- _DOCUMENT SEGMENT_:
(begin)
Dear Fellow Communicators in English,

 

What do you do when somebody tenaciously objects to your English usage that you’re sure is correct? Should you just stonewall until the objector gets tired and backs off?

 

I found myself a conscientious objector and the butt of objection last week over two separate cases of disputable English usage—the first a flawed sentence construction regularly used by a well-respected economist in her closing spiel for the TV news analysis segment of “News on Q” (“No issue is too big or too small to affect you”); and the second a serious challenge to my use of the plural determiner “those” in the headline “Inoculating ourselves against all those journalistic nonsense.” In the first case, the economist continues to intone the flawed English usage despite my critique of it in my newspaper column almost two mont hs ago, and in the second, there simply was no shrugging off the Australian objector who insisted that I should have used the singular “that” instead because “nonsense” is a singular mass noun, as in “All that jazz.”

 

This week’s edition of Jose Carillo’s English Forum provides separate blow-by-blow accounts of my efforts to resolve these two grammar issues—including posting in the Forum my column about the economist’s flawed English as a last resort, and asking four notable American English-grammar mavens to weigh in with their opinion on the “that/those” impasse. As usual, of course, the Forum’s regular sections feature several provo cative and very interesting articles for your reading enjoyment.
(end)
- _TO DO_:
[1] Reproduce the letter on disputed English usage from "What do you" to "and backs off?".
[2] Carry on the letter on disputed English usage from its last sentence.

- _MATERIAL PROVIDED_:
(begin)
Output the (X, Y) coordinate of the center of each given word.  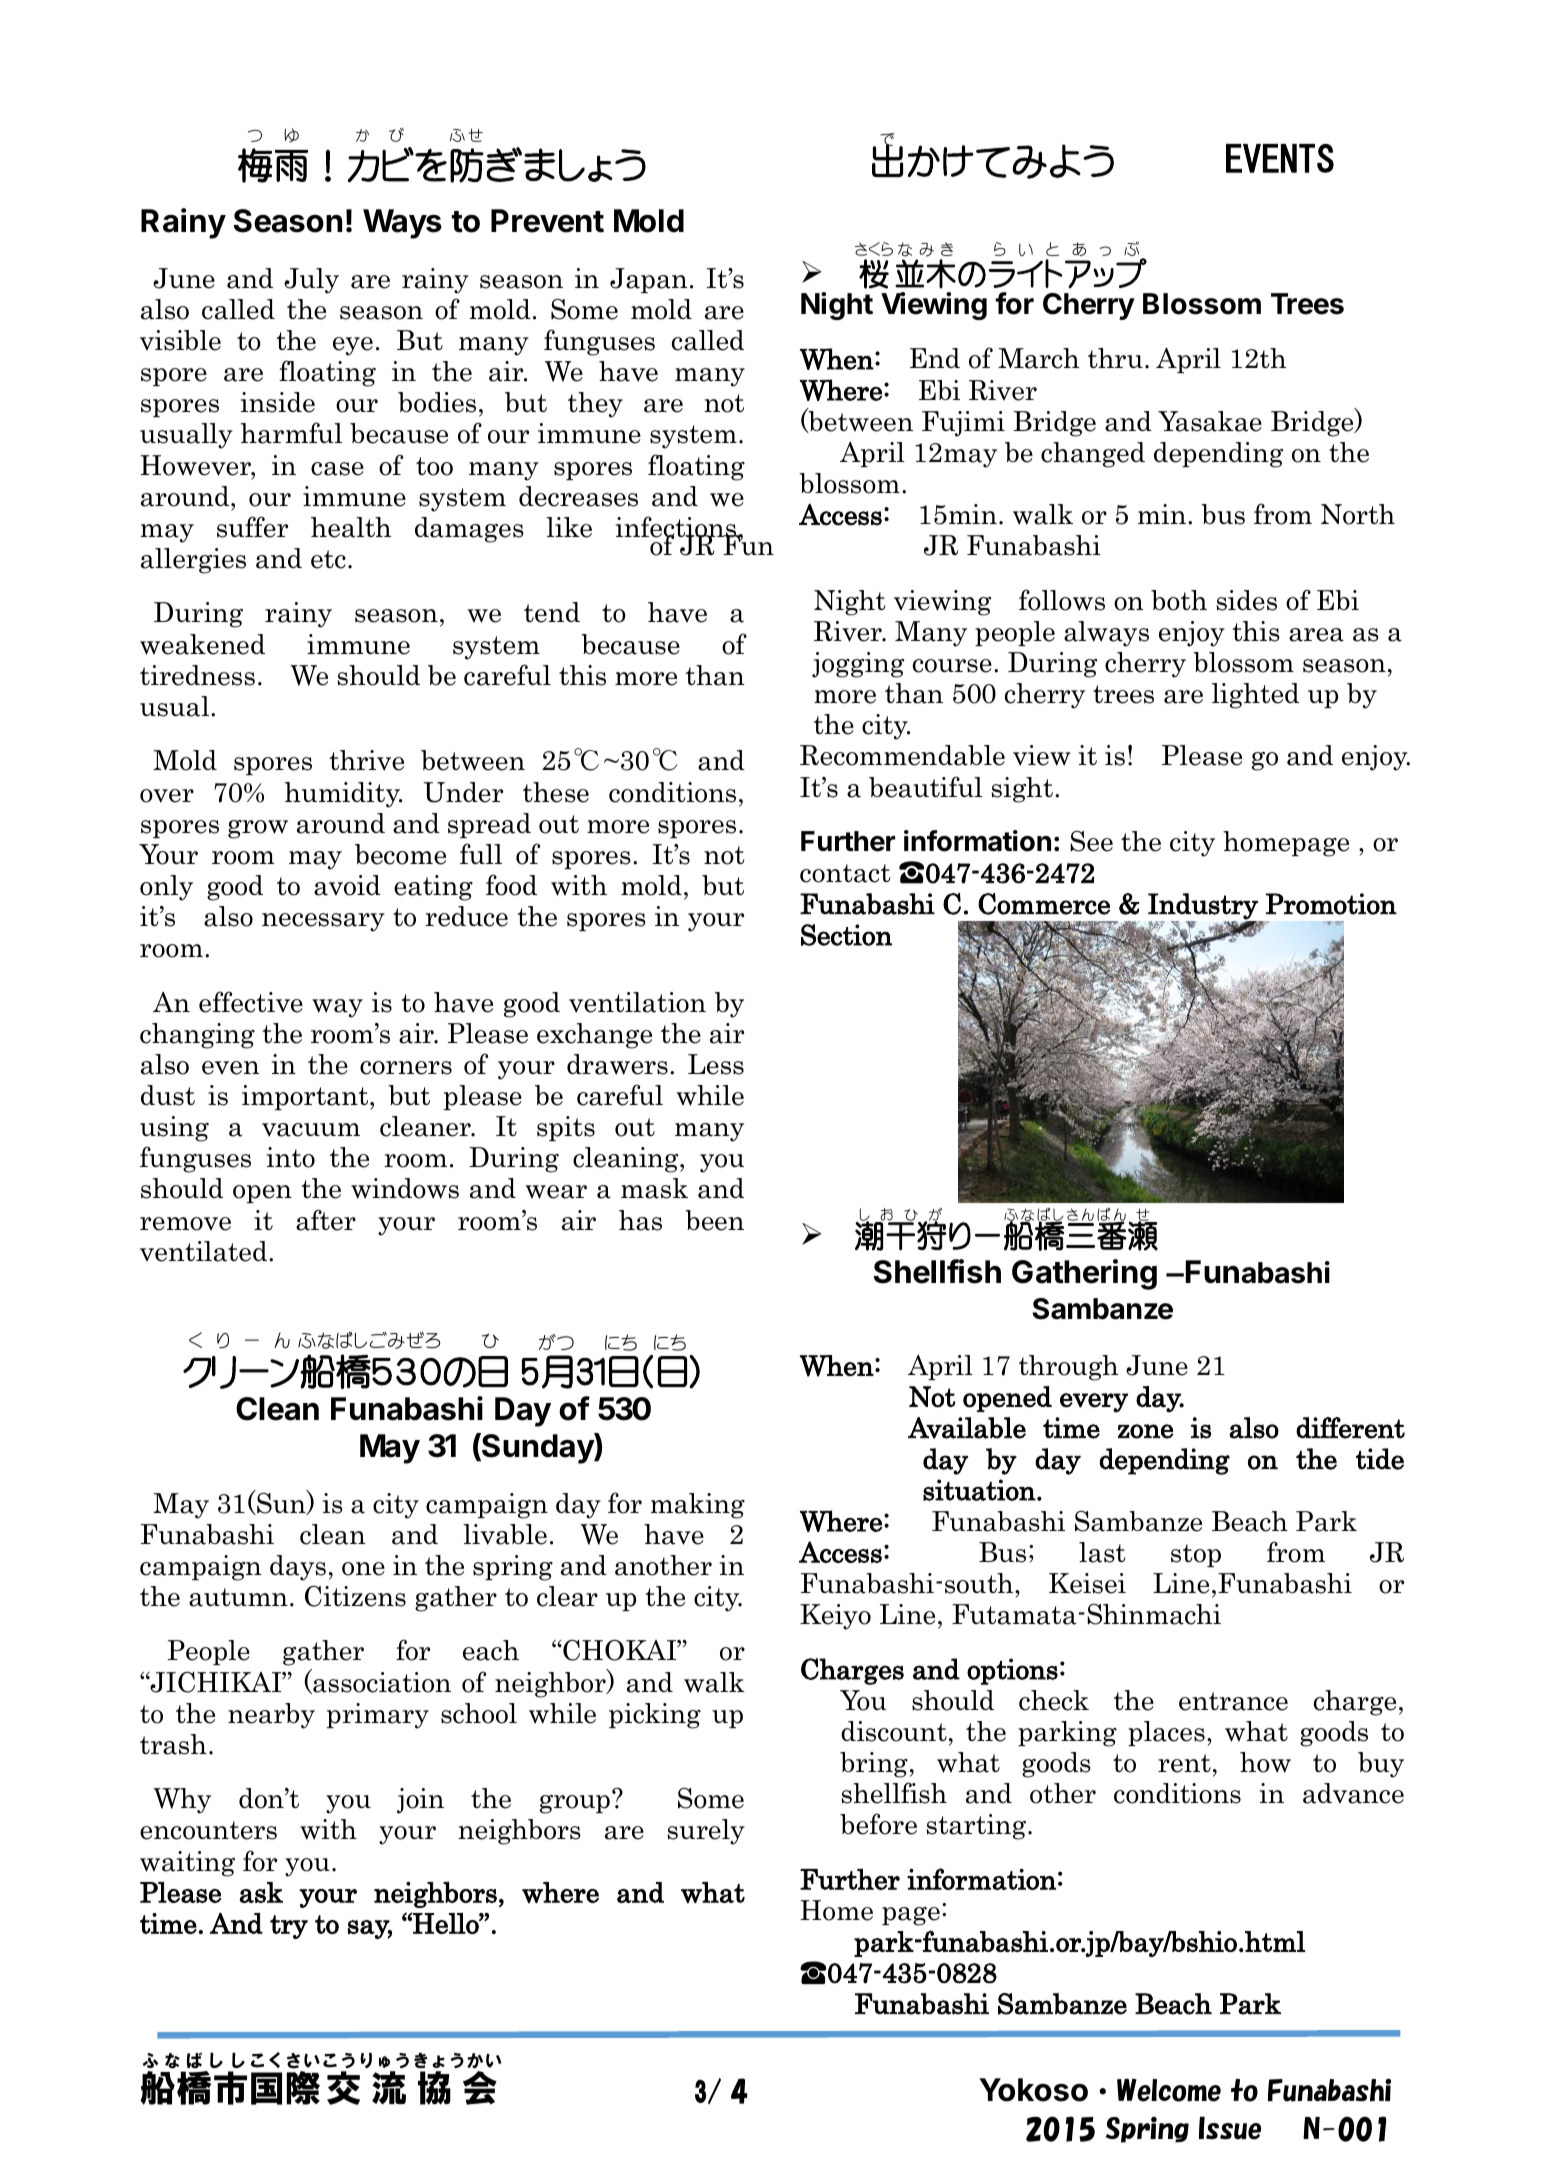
(end)
- _ANSWERS FOR THIS EXERCISE_:
[1]
What do you do when somebody tenaciously objects to your English usage that you’re sure is correct? Should you just stonewall until the objector gets tired and backs off?

[2]
 

THIS WEEK IN THE FORUM (November 14-20, 2009):

·        My Media English Watch: A Glaring Grammar Error Persists on “News on Q” (No faulty English usage on TV is too small not to be corrected publicly)

·        You Asked Me This Question: Should We Use the Verb “Refused” Instead in “I Was Denied a US Visa”? (Figure out first who’s the doer and receiver of the action)

·        How Good is Your English?: For TOEFL Reading Comprehension Test, Better Bone Up on Americana (This way, you won’t feel like a Martian when taking it)

·        Essays by Jose Carillo: Figuring Out the Number of Ways of Skinning a Cat (What to do if it isn’t clear whether the subject is singular or plural)

·        News and Commentary: Gains in English Teaching, Learning of Students in the Philippines Cited (Five-year review shows continuous improvement)

·        Readings About Language: Four English Grammar Mavens Help Resolve a Disputed Usage (An instructive lesson in language and conflict resolution)

·        Special Forum on Education: Discusssions Have Shifted Focus to Virtues and Perils of Taglish (Signs of life in the language area after a long hiatus)

·        Advice and Dissent: In the US , are Too Many Students Going to College? (The American dilemma on this perhaps should be food for thought for us as well)

·        Time Out from Grammar: Physicist Wows, Then Humiliates Science Community with Fool’s Gold  (When the screening criteria for inventions get lax, expect bedlam)

·        Lounge: Much Grammar Ado About a Cat Surrounded by Iridescent Flowers (But lost in punctuation!)

 

See you at the Forum!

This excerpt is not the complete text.